MU has always devoted significant resources to KOMU's news operation, resulting in a higher-quality product than conventional wisdom would suggest for what has always been a small market (it is currently the 135th market, the second-smallest Missouri-based market with three full Big Three affiliates). As a result, it has spent most of its history as the dominant station in Mid-Missouri, according to Nielsen ratings. Historically, KOMU has dominated Columbia and the northern half of the market, while KRCG leads in Jefferson City and the southern half. At the turn of the millennium, this pattern had progressed to the extent that the two cities were a single market in name only. In the late 2006 sweeps, however, KOMU lost the lead at 10 p.m. to KRCG—the first time in memory that KOMU had lost any timeslot. However, it still remained a solid runner-up at 10, and led in all other timeslots.

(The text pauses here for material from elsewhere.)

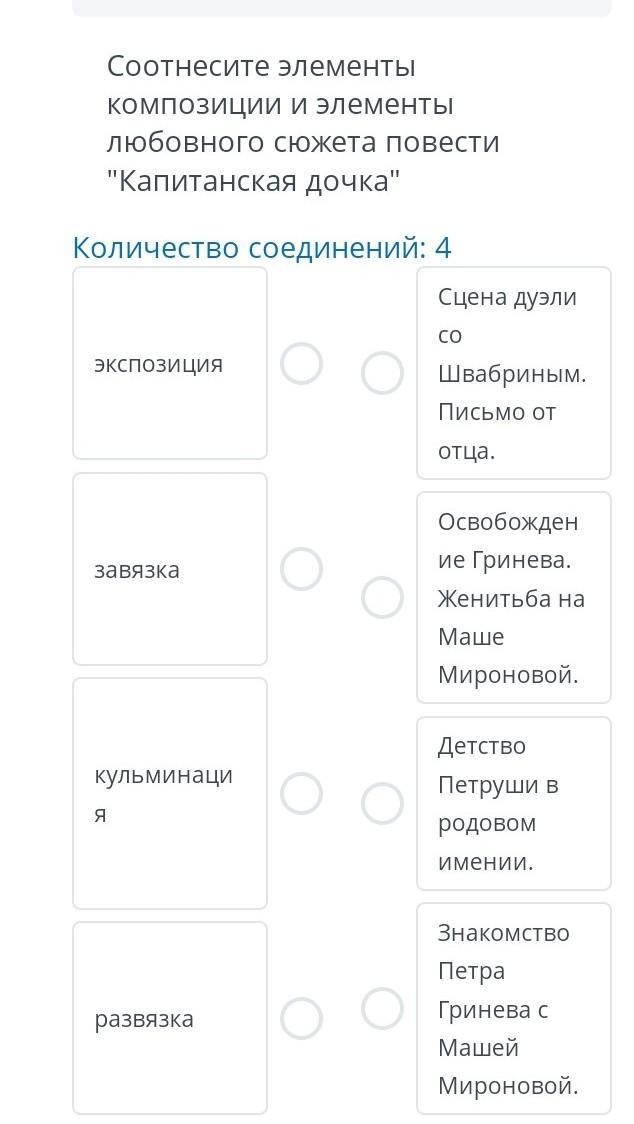Select the connector circle next to завязка
The height and width of the screenshot is (1124, 634).
click(301, 569)
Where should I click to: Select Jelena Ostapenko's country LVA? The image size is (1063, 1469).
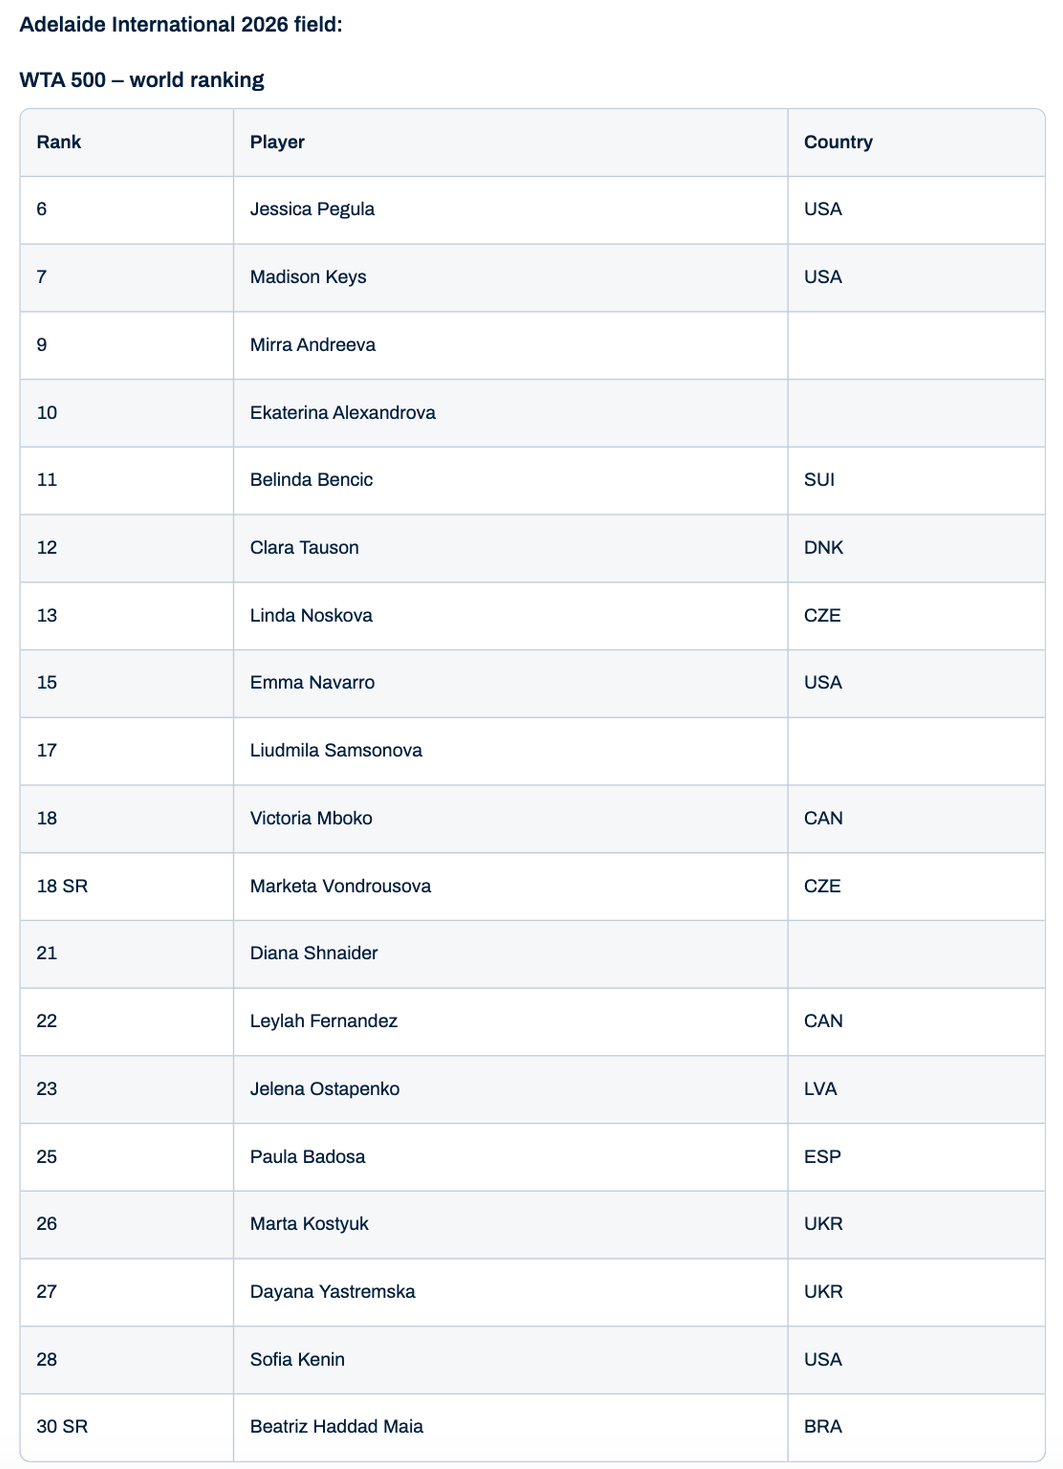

On August 8, 2008, the station became the first in the market to offer local newscasts in high definition making Mid-Missouri the third-smallest market in the country to feature local broadcasts in HD. On April 23, 2009, KOMU debuted a new set specifically designed for high definition television. Starting July 5, 2010, the station began producing three newscasts for its CW-affiliated third digital subchannel. This included KOMU 8 News at 9 on The CW every night for a half-hour. The prime time show competed with the KMIZ-produced show on Fox affiliate KQFX-LD.

On September 12, 2011, KOMU-TV started a new weekday 4 p.m. newscast, which replaced The Oprah Winfrey Show; it featured news, events and local weather, and gave viewers a chance to share their opinions on news stories through social media outlets. The award-winning Sarah Hill anchors the hour-long newscast. On January 9, 2012, U_News moved to 11 a.m. and was shortened to a half-hour. On April 23, 2012, the program was reformatted as a traditional newscast and moved once again to noon (the U_News title was also dropped from the newscast); social media involvement in the newscast continued to be included, though in a downscaled form.

Like all CW Plus stations in the Central Time Zone, KOMU-DT3 also offered the nationally syndicated morning show The Daily Buzz on weekdays from 5 to 8 a.m. until the show's sudden cancellation by its distributor in mid-April 2015. KOMU operates its own weather radar, known as "Live Doppler 8 First Alert Radar", next to its studios. KOMU's website features a live streaming video feed of all newscasts.

===Notable former on-air staff===
- John Anderson
- Sophia Choi
- Major Garrett
- Phil Keating
- Michael Kim
- Russ Mitchell
- Lisa Myers
- Chuck Roberts
- Alex Rozier
- Richard Schlesinger
- Jon Scott
- Elizabeth Vargas
- Matt Winer

==Technical information==
===Subchannels===
The station's signal is multiplexed:

Subchannels of KOMU-TV
| Subchannel | Res.Tooltip Display resolution | Short name | Programming |
|---|---|---|---|
| 8.1 | 1080i | KOMU-DT | NBC |
| 8.3 | 720p | KOMU-CW | The CW Plus |

===Analog-to-digital conversion===
KOMU-TV shut down its analog signal, over VHF channel 8, on June 12, 2009, the official date on which full-power television stations in the United States transitioned from analog to digital broadcasts under federal mandate. The station's digital signal relocated from its pre-transition UHF channel 36 to VHF channel 8 for post-transition operations.

===Former translator===
The station also operated a translator, K07SD in Rolla, Missouri, in the westernmost area of the St. Louis market. The translator operated on analog VHF channel 7. The license for that translator was canceled by the FCC no later than June 2010.